Source data
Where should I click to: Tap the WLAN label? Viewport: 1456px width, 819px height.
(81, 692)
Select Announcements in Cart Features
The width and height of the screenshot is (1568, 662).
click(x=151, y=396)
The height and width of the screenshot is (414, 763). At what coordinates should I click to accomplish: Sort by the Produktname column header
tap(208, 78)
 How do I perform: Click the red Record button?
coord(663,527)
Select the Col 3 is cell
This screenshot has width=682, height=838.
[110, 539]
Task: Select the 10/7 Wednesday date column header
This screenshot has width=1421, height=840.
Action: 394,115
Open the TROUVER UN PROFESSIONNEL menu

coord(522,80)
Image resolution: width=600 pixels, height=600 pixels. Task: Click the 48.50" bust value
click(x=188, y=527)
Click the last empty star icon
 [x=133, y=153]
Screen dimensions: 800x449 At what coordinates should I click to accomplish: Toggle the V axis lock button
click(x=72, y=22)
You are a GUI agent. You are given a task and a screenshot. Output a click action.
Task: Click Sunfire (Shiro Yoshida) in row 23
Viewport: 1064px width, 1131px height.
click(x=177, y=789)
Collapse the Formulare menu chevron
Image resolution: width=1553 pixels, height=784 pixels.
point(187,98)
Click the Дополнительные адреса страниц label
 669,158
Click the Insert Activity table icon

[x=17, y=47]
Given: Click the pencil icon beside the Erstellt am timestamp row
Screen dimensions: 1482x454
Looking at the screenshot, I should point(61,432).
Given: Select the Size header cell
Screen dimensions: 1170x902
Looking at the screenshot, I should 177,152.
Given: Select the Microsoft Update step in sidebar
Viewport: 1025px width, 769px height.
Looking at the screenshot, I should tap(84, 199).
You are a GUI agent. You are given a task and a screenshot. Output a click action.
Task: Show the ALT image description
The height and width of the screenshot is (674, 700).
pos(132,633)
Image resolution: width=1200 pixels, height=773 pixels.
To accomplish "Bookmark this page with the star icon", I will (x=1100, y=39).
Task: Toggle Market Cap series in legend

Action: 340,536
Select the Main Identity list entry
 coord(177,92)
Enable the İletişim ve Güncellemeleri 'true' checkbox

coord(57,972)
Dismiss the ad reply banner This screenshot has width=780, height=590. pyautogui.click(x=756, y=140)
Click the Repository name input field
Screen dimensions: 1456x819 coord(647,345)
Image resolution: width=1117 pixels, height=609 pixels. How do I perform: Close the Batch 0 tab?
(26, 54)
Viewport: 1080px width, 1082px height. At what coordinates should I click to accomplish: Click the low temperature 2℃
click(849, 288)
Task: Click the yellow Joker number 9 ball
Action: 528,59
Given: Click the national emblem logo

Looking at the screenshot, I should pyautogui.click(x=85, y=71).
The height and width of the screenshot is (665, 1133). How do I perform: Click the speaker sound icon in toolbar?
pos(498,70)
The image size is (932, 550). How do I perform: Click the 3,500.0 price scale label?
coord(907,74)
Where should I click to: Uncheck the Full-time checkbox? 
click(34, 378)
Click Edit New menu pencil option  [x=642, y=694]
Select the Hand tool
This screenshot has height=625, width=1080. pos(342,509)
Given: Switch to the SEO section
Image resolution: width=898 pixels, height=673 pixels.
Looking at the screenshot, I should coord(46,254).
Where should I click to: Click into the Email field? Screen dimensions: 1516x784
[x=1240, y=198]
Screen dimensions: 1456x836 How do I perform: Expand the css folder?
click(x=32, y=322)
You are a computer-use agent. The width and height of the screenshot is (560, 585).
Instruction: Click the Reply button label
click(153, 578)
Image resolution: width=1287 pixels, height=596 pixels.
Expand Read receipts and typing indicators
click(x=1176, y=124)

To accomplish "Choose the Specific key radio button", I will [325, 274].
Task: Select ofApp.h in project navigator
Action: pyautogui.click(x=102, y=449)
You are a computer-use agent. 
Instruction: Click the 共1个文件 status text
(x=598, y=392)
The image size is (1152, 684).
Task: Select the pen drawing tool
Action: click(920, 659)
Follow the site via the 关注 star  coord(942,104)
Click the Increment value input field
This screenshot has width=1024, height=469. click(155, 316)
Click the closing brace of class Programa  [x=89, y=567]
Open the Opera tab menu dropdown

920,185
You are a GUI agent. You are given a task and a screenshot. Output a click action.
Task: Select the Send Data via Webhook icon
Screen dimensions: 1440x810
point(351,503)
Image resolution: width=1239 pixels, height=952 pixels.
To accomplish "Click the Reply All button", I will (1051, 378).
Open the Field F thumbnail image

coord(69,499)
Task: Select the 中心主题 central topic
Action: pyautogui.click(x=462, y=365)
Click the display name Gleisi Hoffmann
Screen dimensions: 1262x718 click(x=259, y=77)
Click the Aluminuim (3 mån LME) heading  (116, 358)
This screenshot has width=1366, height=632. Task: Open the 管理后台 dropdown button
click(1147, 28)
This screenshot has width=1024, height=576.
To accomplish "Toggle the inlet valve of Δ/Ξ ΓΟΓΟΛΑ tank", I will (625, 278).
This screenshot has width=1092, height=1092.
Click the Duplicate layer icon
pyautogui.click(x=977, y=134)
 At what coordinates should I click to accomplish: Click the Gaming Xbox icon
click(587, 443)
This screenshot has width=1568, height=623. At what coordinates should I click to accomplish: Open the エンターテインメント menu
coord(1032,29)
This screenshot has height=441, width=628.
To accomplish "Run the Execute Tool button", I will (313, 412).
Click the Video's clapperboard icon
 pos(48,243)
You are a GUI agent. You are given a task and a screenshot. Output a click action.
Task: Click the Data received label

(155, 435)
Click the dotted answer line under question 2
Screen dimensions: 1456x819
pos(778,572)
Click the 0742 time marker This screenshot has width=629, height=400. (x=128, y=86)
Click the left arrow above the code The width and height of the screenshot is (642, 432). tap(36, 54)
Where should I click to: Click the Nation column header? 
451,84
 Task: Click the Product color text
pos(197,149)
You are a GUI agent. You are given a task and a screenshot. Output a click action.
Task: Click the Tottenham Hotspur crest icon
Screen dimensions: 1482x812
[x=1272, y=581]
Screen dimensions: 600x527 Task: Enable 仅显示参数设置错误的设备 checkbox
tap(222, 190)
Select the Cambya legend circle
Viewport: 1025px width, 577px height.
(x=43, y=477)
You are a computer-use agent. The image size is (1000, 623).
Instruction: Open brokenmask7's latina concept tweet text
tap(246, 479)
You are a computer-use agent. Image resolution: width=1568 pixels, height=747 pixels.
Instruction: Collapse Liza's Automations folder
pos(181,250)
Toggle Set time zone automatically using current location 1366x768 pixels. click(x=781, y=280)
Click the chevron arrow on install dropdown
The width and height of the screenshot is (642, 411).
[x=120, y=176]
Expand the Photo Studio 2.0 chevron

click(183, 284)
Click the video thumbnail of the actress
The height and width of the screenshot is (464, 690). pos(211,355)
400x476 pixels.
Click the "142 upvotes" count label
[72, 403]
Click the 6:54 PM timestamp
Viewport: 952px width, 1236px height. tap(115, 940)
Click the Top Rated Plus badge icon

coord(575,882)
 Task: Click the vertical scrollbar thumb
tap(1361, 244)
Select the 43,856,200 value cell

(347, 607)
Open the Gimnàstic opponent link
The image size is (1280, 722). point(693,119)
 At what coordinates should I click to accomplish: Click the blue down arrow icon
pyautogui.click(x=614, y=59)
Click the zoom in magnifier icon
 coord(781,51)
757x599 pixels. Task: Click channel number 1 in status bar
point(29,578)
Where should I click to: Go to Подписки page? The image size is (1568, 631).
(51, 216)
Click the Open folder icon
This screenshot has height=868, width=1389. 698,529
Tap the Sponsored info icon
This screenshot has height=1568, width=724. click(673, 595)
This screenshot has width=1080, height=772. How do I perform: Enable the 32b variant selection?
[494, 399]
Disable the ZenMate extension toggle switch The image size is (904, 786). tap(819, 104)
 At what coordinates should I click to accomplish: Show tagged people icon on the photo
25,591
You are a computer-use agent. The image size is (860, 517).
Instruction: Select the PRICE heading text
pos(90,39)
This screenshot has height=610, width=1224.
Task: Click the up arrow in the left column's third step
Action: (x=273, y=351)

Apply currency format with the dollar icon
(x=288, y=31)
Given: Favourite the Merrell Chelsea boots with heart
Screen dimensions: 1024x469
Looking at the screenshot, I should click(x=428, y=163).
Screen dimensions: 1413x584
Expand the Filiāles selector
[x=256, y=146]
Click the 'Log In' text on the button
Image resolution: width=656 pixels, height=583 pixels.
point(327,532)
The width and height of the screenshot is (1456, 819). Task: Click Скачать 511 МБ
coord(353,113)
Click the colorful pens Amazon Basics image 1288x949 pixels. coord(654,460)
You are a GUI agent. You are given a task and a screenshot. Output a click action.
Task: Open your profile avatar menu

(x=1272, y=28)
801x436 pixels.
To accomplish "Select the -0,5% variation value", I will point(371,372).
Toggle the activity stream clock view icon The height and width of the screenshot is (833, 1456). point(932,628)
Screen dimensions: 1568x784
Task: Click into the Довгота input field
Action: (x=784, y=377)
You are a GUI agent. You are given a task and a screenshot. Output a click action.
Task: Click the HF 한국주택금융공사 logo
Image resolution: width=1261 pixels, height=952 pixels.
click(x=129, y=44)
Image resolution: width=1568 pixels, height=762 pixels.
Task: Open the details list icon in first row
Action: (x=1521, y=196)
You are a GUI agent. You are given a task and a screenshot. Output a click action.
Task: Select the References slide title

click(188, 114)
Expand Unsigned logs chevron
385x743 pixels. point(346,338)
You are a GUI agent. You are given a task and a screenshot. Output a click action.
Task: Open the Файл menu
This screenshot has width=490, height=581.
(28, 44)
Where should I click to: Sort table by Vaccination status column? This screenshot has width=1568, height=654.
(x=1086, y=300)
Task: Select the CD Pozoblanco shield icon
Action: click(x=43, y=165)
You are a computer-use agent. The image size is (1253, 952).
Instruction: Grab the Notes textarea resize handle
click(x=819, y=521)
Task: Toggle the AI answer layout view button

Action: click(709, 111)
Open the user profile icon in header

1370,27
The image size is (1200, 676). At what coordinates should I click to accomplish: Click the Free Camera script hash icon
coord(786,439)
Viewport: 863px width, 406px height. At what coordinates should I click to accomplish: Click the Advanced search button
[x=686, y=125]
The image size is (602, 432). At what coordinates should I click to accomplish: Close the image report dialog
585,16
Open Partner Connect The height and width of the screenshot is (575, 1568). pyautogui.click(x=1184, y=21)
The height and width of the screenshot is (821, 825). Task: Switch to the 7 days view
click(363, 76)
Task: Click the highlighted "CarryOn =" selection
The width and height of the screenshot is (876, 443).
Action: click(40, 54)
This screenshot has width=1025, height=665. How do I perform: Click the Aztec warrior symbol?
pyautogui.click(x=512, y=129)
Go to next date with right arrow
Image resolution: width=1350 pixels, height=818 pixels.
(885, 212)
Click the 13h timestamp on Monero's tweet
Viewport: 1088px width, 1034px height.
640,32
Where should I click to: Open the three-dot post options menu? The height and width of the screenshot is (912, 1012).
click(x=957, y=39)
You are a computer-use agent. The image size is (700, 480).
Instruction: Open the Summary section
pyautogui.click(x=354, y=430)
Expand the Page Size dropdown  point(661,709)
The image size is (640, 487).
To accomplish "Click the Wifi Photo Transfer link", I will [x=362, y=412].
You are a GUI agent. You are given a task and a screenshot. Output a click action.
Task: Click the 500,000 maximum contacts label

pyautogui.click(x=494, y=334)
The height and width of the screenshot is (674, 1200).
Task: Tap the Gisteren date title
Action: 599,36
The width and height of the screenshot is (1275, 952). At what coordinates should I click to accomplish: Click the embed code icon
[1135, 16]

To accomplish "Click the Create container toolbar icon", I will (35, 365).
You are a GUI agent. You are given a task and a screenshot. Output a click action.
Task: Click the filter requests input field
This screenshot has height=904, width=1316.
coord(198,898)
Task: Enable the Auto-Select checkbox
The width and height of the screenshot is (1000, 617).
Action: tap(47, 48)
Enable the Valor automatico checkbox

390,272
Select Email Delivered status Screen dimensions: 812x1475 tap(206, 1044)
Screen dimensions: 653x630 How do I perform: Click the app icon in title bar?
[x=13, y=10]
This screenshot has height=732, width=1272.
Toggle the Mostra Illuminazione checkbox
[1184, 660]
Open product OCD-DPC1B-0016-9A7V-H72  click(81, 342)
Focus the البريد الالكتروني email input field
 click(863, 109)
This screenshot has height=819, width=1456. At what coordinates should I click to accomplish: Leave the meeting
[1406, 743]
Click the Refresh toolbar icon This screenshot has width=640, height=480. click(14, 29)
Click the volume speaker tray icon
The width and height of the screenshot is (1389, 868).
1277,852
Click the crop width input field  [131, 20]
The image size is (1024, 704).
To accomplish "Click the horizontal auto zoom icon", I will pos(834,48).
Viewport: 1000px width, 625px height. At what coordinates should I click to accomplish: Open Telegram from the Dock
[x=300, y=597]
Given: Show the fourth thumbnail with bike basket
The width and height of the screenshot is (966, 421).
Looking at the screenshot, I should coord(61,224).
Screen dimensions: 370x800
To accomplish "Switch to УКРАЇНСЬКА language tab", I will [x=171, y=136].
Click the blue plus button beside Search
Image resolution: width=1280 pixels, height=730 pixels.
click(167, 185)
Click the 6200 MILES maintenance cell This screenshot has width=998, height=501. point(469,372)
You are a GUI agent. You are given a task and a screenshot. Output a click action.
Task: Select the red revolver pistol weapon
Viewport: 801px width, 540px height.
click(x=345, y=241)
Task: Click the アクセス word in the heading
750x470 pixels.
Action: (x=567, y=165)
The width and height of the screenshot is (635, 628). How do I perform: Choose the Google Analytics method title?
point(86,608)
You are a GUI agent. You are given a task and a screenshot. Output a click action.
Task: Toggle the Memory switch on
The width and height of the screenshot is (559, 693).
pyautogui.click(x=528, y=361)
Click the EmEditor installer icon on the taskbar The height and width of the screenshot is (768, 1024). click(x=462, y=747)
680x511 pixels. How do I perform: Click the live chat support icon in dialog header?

→ Task statement: Up to and including the line with "Task: Select the 10/7", print every line of the records from the start.

→ Response to this exercise:
Where should I click to: Tap the WLAN label? Viewport: 1456px width, 819px height.
(81, 692)
Select Announcements in Cart Features
The width and height of the screenshot is (1568, 662).
click(x=151, y=396)
The height and width of the screenshot is (414, 763). At what coordinates should I click to accomplish: Sort by the Produktname column header
tap(208, 78)
 How do I perform: Click the red Record button?
coord(663,527)
Select the Col 3 is cell
This screenshot has width=682, height=838.
[110, 539]
Task: Select the 10/7 Wednesday date column header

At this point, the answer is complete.